E-commerce giant eBay has told all its users to change their passwords in the wake of a cyber attack on the popular online marketplace.
In a statement on the company's website, the US-based business said they were asking users to reset their passwords after an attack "compromised a database containing encrypted passwords and other non-financial data".
The site, which has more than 14 million active users in the UK, was quick to say that it believes no unauthorised access was gained to personal data, but that a password reset was the best practice to help ensure security.
"Cyberattackers compromised a small number of employee log-in credentials, allowing unauthorised access to eBay's corporate network," said the statement.
"Working with law enforcement and leading security experts, the company is aggressively investigating the matter and applying the best forensics tools and practices to protect customers. Information security and customer data protection are of paramount importance to eBay Inc, and eBay regrets any inconvenience or concern that this password reset may cause our customers.
eBay said that the database was breached at some point in late February and early March, with access gained to personal customer information including password, address and date of birth. However, the company says that no financial information has been compromised as this data is stored on a separate database under a different encryption.
"The compromised employee log-in credentials were first detected about two weeks ago. Extensive forensics subsequently identified the compromised eBay database, resulting in the company's announcement today," said the statement.
"The company said it has seen no indication of increased fraudulent account activity on eBay. The company also said it has no evidence of unauthorised access or compromises to personal or financial information for PayPal users. PayPal data is stored separately on a secure network, and all PayPal financial information is encrypted."
The internet is still recovering from the Heartbleed bug, a flaw in the OpenSSL encryption on computers that protects user information when someone is online.
The flaw had been present for two years undetected, and offered hackers a way into personal accounts across the web. UK parental advice site Mumsnet was the first to admit they had been a victim of the bug. Fixes, or "patches", have since been applied across the web as sites recover from the bug.
A spokesman for eBay said: "Our customers are our highest priority; and to ensure they continue to have a safe, secure and trusted experience on eBay, we will be asking all eBay users to change their passwords. Recently, our company discovered a cyberattack on our corporate information network which compromised a database containing eBay user passwords.
"There is no evidence that any financial information was accessed or compromised; however we are taking every precaution to protect our customers."
Michela Menting, cybersecurity practice director at technology market experts ABI Research, said that eBay's security set-up and response should make users feel reassured.
"It's early days yet but eBay appears to be going about it the right way. It seems that the attackers managed to gain employee credentials through social engineering - a difficult type of fraud that is tricky to avoid completely, even with the best defences in place. Consequently incident response mechanisms have to be iron clad in order to minimise fall-out. It also appears that eBay have effectively siloed databases for financial info from customer information. The fact that passwords were encrypted is also reassuring.

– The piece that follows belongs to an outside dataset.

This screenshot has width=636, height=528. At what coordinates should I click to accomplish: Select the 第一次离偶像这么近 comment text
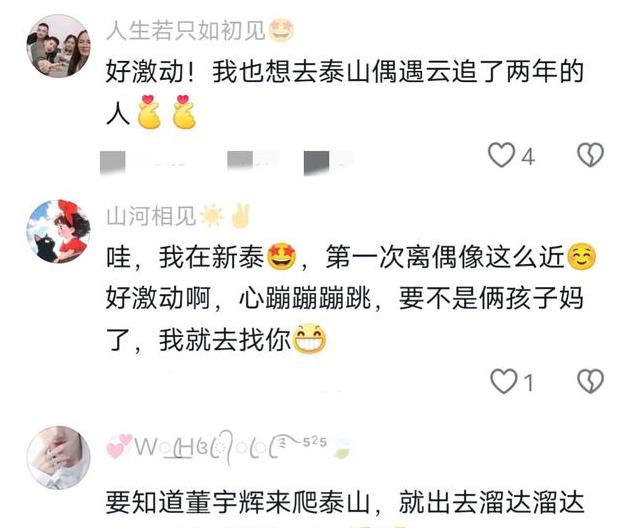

"Finally I think their timely public announcement - two weeks after discovery - helps to reassure not only public opinion, but also their own brand reputation. Transparency when dealing with incident response for an event that has affected customers, in this case millions, is highly commendable and helps to keep a higher level of trust than if the news were revealed by another source - it means that eBay takes security seriously."
However Ms Menting believes that the online marketplace is not completely clear of scrutiny just yet, with the publicity of this attack likely to draw closer inspection of eBay's existing security procedures.
"It remains to be seen whether the current defence and response mechanisms in place will stand up to scrutiny now that the attack has been publicised," she said.
"Having a plan in place does not always mean all procedures were viable or solid. If they crumble under the dissection by security professionals, we may yet see another CEO resign. So far however, it seems eBay has matters well in hand."